[Data entries]
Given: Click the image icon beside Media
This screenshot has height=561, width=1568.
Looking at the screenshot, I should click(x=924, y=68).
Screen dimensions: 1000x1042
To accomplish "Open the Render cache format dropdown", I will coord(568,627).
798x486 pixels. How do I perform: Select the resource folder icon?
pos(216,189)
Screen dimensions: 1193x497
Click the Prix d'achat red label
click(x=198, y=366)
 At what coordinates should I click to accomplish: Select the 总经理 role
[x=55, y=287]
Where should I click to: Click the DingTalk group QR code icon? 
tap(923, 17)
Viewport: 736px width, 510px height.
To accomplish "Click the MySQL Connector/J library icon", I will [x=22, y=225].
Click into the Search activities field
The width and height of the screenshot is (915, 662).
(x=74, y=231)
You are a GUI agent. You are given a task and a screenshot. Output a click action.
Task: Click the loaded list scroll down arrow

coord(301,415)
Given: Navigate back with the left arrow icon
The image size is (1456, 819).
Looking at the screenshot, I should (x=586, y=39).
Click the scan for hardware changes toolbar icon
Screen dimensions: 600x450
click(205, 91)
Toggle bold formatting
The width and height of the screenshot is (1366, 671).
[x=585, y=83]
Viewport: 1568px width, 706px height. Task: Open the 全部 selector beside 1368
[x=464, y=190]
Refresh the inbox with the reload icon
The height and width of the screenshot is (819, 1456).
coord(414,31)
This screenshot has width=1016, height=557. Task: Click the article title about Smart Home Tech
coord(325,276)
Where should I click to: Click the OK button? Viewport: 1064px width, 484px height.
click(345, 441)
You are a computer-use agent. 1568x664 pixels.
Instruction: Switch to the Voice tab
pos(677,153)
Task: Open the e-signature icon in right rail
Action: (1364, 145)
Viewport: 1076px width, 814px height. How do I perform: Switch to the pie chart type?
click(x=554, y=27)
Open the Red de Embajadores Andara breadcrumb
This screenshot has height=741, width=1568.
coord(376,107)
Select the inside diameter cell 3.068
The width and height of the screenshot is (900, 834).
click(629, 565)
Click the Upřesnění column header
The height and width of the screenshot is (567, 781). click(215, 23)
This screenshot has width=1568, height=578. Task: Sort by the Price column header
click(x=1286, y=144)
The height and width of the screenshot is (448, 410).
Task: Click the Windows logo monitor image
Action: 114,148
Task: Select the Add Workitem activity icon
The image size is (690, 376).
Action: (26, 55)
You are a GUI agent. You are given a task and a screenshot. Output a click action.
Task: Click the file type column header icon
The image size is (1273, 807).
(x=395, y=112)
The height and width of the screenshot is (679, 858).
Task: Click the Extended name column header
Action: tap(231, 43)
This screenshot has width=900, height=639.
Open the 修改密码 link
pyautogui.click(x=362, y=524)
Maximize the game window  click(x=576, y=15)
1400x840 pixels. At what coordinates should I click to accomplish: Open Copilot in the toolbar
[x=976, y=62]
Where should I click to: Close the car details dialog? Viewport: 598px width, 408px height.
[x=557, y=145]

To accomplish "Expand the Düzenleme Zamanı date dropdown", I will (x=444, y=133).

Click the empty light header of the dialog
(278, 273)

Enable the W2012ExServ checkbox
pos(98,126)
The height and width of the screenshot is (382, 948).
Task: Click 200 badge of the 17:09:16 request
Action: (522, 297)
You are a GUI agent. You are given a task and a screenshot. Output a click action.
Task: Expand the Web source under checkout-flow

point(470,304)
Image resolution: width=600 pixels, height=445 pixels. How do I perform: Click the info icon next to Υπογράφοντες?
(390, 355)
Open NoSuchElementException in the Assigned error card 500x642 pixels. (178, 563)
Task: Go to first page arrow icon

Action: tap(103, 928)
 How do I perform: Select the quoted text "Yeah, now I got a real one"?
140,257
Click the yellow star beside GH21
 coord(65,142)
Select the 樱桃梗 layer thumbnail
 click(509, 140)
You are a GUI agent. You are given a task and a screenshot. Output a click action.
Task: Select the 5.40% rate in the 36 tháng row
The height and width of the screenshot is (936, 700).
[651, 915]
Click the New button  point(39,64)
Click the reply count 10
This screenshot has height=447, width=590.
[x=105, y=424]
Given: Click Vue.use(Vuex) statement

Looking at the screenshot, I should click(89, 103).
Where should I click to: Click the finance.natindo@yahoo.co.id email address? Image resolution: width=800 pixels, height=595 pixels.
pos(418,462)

> _Task directions_
Transcribe every line of the material above word for word, with no changes.

> _Answer to the exercise_
Given: Click the image icon beside Media
This screenshot has height=561, width=1568.
Looking at the screenshot, I should click(x=924, y=68).
Screen dimensions: 1000x1042
To accomplish "Open the Render cache format dropdown", I will coord(568,627).
798x486 pixels. How do I perform: Select the resource folder icon?
pos(216,189)
Screen dimensions: 1193x497
Click the Prix d'achat red label
click(x=198, y=366)
 At what coordinates should I click to accomplish: Select the 总经理 role
[x=55, y=287]
Where should I click to: Click the DingTalk group QR code icon? 
tap(923, 17)
Viewport: 736px width, 510px height.
To accomplish "Click the MySQL Connector/J library icon", I will [x=22, y=225].
Click into the Search activities field
The width and height of the screenshot is (915, 662).
(x=74, y=231)
You are a GUI agent. You are given a task and a screenshot. Output a click action.
Task: Click the loaded list scroll down arrow

coord(301,415)
Given: Navigate back with the left arrow icon
The image size is (1456, 819).
Looking at the screenshot, I should (x=586, y=39).
Click the scan for hardware changes toolbar icon
Screen dimensions: 600x450
click(205, 91)
Toggle bold formatting
The width and height of the screenshot is (1366, 671).
[x=585, y=83]
Viewport: 1568px width, 706px height. Task: Open the 全部 selector beside 1368
[x=464, y=190]
Refresh the inbox with the reload icon
The height and width of the screenshot is (819, 1456).
coord(414,31)
This screenshot has width=1016, height=557. Task: Click the article title about Smart Home Tech
coord(325,276)
Where should I click to: Click the OK button? Viewport: 1064px width, 484px height.
click(345, 441)
You are a computer-use agent. 1568x664 pixels.
Instruction: Switch to the Voice tab
pos(677,153)
Task: Open the e-signature icon in right rail
Action: (1364, 145)
Viewport: 1076px width, 814px height. How do I perform: Switch to the pie chart type?
click(x=554, y=27)
Open the Red de Embajadores Andara breadcrumb
This screenshot has height=741, width=1568.
coord(376,107)
Select the inside diameter cell 3.068
The width and height of the screenshot is (900, 834).
click(629, 565)
Click the Upřesnění column header
The height and width of the screenshot is (567, 781). click(215, 23)
This screenshot has width=1568, height=578. Task: Sort by the Price column header
click(x=1286, y=144)
The height and width of the screenshot is (448, 410).
Task: Click the Windows logo monitor image
Action: 114,148
Task: Select the Add Workitem activity icon
The image size is (690, 376).
Action: (26, 55)
You are a GUI agent. You are given a task and a screenshot. Output a click action.
Task: Click the file type column header icon
The image size is (1273, 807).
(x=395, y=112)
The height and width of the screenshot is (679, 858).
Task: Click the Extended name column header
Action: tap(231, 43)
This screenshot has width=900, height=639.
Open the 修改密码 link
pyautogui.click(x=362, y=524)
Maximize the game window  click(x=576, y=15)
1400x840 pixels. At what coordinates should I click to accomplish: Open Copilot in the toolbar
[x=976, y=62]
Where should I click to: Close the car details dialog? Viewport: 598px width, 408px height.
[x=557, y=145]

To accomplish "Expand the Düzenleme Zamanı date dropdown", I will (x=444, y=133).

Click the empty light header of the dialog
(278, 273)

Enable the W2012ExServ checkbox
pos(98,126)
The height and width of the screenshot is (382, 948).
Task: Click 200 badge of the 17:09:16 request
Action: (522, 297)
You are a GUI agent. You are given a task and a screenshot. Output a click action.
Task: Expand the Web source under checkout-flow

point(470,304)
Image resolution: width=600 pixels, height=445 pixels. How do I perform: Click the info icon next to Υπογράφοντες?
(390, 355)
Open NoSuchElementException in the Assigned error card 500x642 pixels. (178, 563)
Task: Go to first page arrow icon

Action: tap(103, 928)
 How do I perform: Select the quoted text "Yeah, now I got a real one"?
140,257
Click the yellow star beside GH21
 coord(65,142)
Select the 樱桃梗 layer thumbnail
 click(509, 140)
You are a GUI agent. You are given a task and a screenshot. Output a click action.
Task: Select the 5.40% rate in the 36 tháng row
The height and width of the screenshot is (936, 700).
[651, 915]
Click the New button  point(39,64)
Click the reply count 10
This screenshot has height=447, width=590.
[x=105, y=424]
Given: Click Vue.use(Vuex) statement

Looking at the screenshot, I should click(89, 103).
Where should I click to: Click the finance.natindo@yahoo.co.id email address? Image resolution: width=800 pixels, height=595 pixels.
pos(418,462)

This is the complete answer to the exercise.